Laur's Blog, Volume 8: The Art of the Human Heart
- lauren boudreau
- Apr 4
- 4 min read
Updated: Apr 5
Light as a Feather
I am light as a feather, stiff as a board. At least that's how it feels. Sometimes when my heart races and my vision goes fuzzy, I float. The weight of the world gets lifted from my shoulders. For just a brief moment, I am not in pain... Or I can't focus on it. Sometimes, I get lost in the feeling of passing out. I like it when the world goes dark, silent. I like it when I can no longer feel. I hate to admit that. I hate that I have adapted, made the best out of living with heart palpitations, living with the ability to go down at any moment.

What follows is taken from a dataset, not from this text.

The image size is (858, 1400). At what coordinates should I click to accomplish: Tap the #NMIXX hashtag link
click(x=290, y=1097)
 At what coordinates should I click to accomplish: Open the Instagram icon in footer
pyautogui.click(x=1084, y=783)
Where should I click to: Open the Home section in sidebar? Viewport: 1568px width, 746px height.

I got diagnosed with Postural Orthostatic Tachycardia Syndrome (POTS) after the great fall of 2024. I had just worked out. I was walking to my closet, getting my clothes ready after my shower, and I passed out, landing on my furniture. I hit my head seven times, broke my nose seven times, and shifted it all the way to the right. I damaged my dominant shoulder in a way that ended up destroying the majority of it. I woke up five minutes later in a pool of my own blood; dazed, disoriented, and confused.
Running Until Collapse
After the nose and shoulder reconstructions, I was cleared for an exercise test. I had stickers all over me, tracking my heart. Prep for the test took around thirty minutes... Hooking me up to all the different heart monitors. I had two nurses standing next to me as I began walking on a treadmill. They monitored my heart rate as the speed increased. Not many patients know this, but there is a double-sided mirror in this particular exercise room. Cardiology specialists watch as the test is conducted. I knew half of the people on the other side of that wall; they were my dad's work colleagues.
The nurses tried to distract me as my heart rate was rising. For reference, the average human heart rate is around 60-100 BPM, and it can reach 120-150 BPM during physical activity. Mine was already at 200 BPM within 10 minutes of walking. As the speed increased, I grew dizzy, light as a feather.
"Are you okay to run?" One of the nurses asked me, in between conversations about my college plans.
"Let's do it," I said.
Within 20 seconds of running, my heart rate was somewhere between 250 and 275 BPM, far beyond what the human body can handle. The world went black, quiet, just for a glimpse of time. The nurses had caught me, and I woke up on a hospital bed. They were letting my heart rate return to normal. It took 30 minutes to drop to 200 BPM. This is unusual. This, this is not good. I met with my cardiologist later that week, and she told me my case would be handed off to a POTS specialist.
Since then, I've been cautious about my activity and my heart rate. I chug water and take in as much salt as I can. I do everything they say. I don't work out unless I cool down. I don't get up too fast. When I feel light, I lie down. When I feel stiff, I stretch out. However, I still pass out. I still fall. My bones still ache. All the specialists, the medication, the steroids, the shots, the surgeries, they catch up to me. They're wearing me down.
Over and Over Again
I fell a good five times last semester. I ended up spraining my ankle on four of those separate occasions. In December, I got an MRI. They said I was a candidate for an ankle reconstruction. In February, I went to the ER near my school. They put me in a boot, since I could hardly walk by then. I reached out to my orthopedist with the subject line, "My Ankle is No Longer an Ankle." He said he found that funny at our appointment.
On May Fourth, I'm scheduled for a right ankle open lateral ligament reconstruction with allograft, possible internal brace, and ganglion cyst excision. In plain terms, they're using cadaver tissue to "sew my ligaments back in, kind of like a shoelace," as he put it. This will be my first time being cut open. I do have 13 screws in my shoulder, all of which were placed through arthroscopy. I am scared. I am stuck, stagnant, waiting. I do not want this to happen.
I was told I would never regain function in my dominant arm again after the shoulder surgery. The night before, I made it my mission to create my "last" piece at the time, "Heart in Bloom". I had spent the day sketching a human heart with flowers growing out of it on a piece of wood. I painted until two in the morning. It was freeing, it was claustrophobic. I felt like I was a bird, flying, but I was caged. It was contradictory. I couldn't make sense of it.
Stillness and Flight
Two Springs later, and I'm inspired by the same feeling. I can still create now; it is my means of functioning, of salvation. But I am still trapped, waiting. I am still in the cage. I am still waiting to be free, waiting to be planted. I am a bird that has yet to fly, a seed that has yet to grow. I know I will bloom again, but it is just a matter of when. I try to put my faith in time. I tell myself that it will get me through. I tell myself that hope means nothing when it is the only bit of dignity I have left. I am living in illusion, in a way, a state of contradictions. I am stuck in the middle.
I hate that I find comfort in familiarity. I wish I didn't have to adapt to these circumstances. I wish this story had a happy ending now. I wish it were my time. I hope that one day I'll stop misinterpreting the darkness as warmth. I hope that I will have the chance to fly, soar. I know that one day, I will plant my own seeds. I will bloom again.